Het is belangrijk dat uw vereniging dergelijke wijzigingen goed in de administratie vastlegt en de overeenkomsten voor de kostenvergoedingen met de werknemers direct aanpast. 3.9 Afdrachtverminderingen
In een aantal situaties kan uw vereniging recht hebben op een vermindering van de af te dragen loonheffing. Bijvoorbeeld als een werknemer een loon verdient dat beneden bepaalde bedragen blijft. Om te bepalen of uw vereniging in aanmerking komt voor een of meerdere afdrachtverminderingen, is het loon en de werktijd van de werknemer van belang. Uitgebreide informatie over de afdrachtverminderingen vindt u in het Handboek loonheffing (hoofdstuk 22). Dit Handboek vindt u op www.belastingdienst.nl. 3.10 Loonbelasting en inkomstenbelasting
De regels voor de loonbelasting verschillen op een aantal punten van de regels voor de inkomstenbelasting. Dit is vooral van belang voor werknemers van uw vereniging die een aangiftebiljet inkomstenbelasting invullen. Enkele verschillen worden hieronder aangegeven. 3.10.1 Auto ter beschikking gesteld
Als uw vereniging aan een werknemer een auto ter beschikking stelt die hij privé mag gebruiken, moet u op kalenderjaarbasis 22% van de catalogusprijs bij zijn loon tellen.

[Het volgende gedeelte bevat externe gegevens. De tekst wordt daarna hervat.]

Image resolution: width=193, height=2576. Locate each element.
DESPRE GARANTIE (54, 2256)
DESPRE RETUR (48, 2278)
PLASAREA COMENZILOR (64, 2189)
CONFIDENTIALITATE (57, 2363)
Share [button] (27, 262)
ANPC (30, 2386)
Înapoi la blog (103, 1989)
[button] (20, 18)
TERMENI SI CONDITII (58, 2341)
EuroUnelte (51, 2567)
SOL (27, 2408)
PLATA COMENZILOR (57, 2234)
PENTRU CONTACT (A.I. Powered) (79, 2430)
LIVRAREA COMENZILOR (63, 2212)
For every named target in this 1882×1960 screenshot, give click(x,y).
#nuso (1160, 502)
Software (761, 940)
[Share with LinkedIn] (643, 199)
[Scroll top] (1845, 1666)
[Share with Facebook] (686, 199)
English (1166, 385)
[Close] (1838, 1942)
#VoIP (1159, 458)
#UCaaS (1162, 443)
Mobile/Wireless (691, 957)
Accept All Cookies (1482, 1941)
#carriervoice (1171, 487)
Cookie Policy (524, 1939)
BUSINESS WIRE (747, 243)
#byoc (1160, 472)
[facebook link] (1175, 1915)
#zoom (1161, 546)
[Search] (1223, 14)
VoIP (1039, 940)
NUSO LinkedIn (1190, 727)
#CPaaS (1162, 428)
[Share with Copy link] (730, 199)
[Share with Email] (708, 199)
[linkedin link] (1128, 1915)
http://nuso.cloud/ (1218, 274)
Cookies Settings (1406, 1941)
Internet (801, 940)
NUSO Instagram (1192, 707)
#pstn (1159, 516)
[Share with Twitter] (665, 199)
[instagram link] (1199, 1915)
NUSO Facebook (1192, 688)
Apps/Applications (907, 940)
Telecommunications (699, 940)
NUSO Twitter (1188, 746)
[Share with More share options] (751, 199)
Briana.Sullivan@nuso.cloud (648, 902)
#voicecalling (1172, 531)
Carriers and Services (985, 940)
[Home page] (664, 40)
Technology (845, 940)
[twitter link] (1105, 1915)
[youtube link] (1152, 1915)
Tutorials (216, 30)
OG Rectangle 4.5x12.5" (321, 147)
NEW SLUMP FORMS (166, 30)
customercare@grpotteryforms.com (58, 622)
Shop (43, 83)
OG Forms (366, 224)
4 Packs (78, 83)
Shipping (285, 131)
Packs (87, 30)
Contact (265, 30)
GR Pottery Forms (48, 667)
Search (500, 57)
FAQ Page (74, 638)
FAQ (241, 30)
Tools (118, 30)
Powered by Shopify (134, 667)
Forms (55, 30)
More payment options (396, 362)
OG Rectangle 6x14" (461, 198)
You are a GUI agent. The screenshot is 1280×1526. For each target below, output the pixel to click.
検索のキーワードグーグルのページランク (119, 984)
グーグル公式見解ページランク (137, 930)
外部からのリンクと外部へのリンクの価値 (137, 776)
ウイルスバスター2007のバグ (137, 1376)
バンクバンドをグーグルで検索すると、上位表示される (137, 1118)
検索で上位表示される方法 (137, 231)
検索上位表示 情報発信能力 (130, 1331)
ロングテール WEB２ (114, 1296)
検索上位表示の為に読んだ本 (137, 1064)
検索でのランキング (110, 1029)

De catalogusprijs is inclusief de omzetbelasting en de belasting van personenauto’s en motorrijwielen (bpm). Deze prijs is ook inclusief de accessoires die zijn aangebracht door de fabrikant of door de dealer of importeur vóór de datum van de toekenning van het kenteken (zie hoofdstuk 18 van het Handboek loonheffingen 2007). 3.10.2 Reiskosten en overige kosten
Voor de loonheffing en premies werknemersverzekeringen geldt dat de reiskosten tot een bedrag van € 0,19 per kilometer onbelast vergoed kunnen worden (bedrag geldt voor 2007). Voor de inkomstenbelasting zijn deze reiskosten niet aftrekbaar. Wel bestaat er een reisaftrek voor reizen met het openbaar vervoer. Voor de loonbelasting mogen bepaalde zakelijke kosten onbelast worden vergoed. Ontvangt de werknemer geen kostenvergoeding, dan kan hij deze kosten niet aftrekken in de inkomstenbelasting. Als uw vereniging een vaste kostenvergoeding verstrekt, dan moet deze kostenvergoeding naar aard en omvang gespecificeerd zijn. Uw vereniging kan de vergoeding bij overeenkomst vaststellen. 4 Vennootschapsbelasting In het algemeen zijn verenigingen en stichtingen belastingplichtig voor de vennootschapsbelasting indien en voorzover zij een onderneming drijven of als ze werkzaamheden verrichten waarmee zij concurrentie uitoefenen. Een sportvereniging is daarom in de meeste gevallen niet belastingplichtig. 4.1 Sportvereniging met verschillende activiteiten
Als een sportvereniging verschillende activiteiten uitvoert, moet per activiteit worden bekeken of er sprake is van het drijven van een onderneming en van een winststreven. Dat laatste is bijvoorbeeld het geval bij het exploiteren van een kantine. Als sportverenigingen bij de exploitatie van een kantine echter aan speciale voorwaarden voldoen, worden de verschillende activiteiten als één geheel beschouwd.
Sportclubs
12345 Sportverenigingen zullen daarom, ook als zij een kantine exploiteren, in het algemeen geen vennootschapsbelasting hoeven af te dragen. 4.2 Voorwaarden voor exploitatie kantine
Als uw sportvereniging een kantine exploiteert en hierbij aan speciale voorwaarden voldoet (zie 2.8), wordt zij voor zowel het kantineresultaat als de overige resultaten uit de sportieve activiteiten als één geheel beschouwd. De vereniging is dan niet belastingplichtig, tenzij alle ontvangsten aanzienlijk meer zouden bedragen dan de uitgaven van de vereniging. Let op!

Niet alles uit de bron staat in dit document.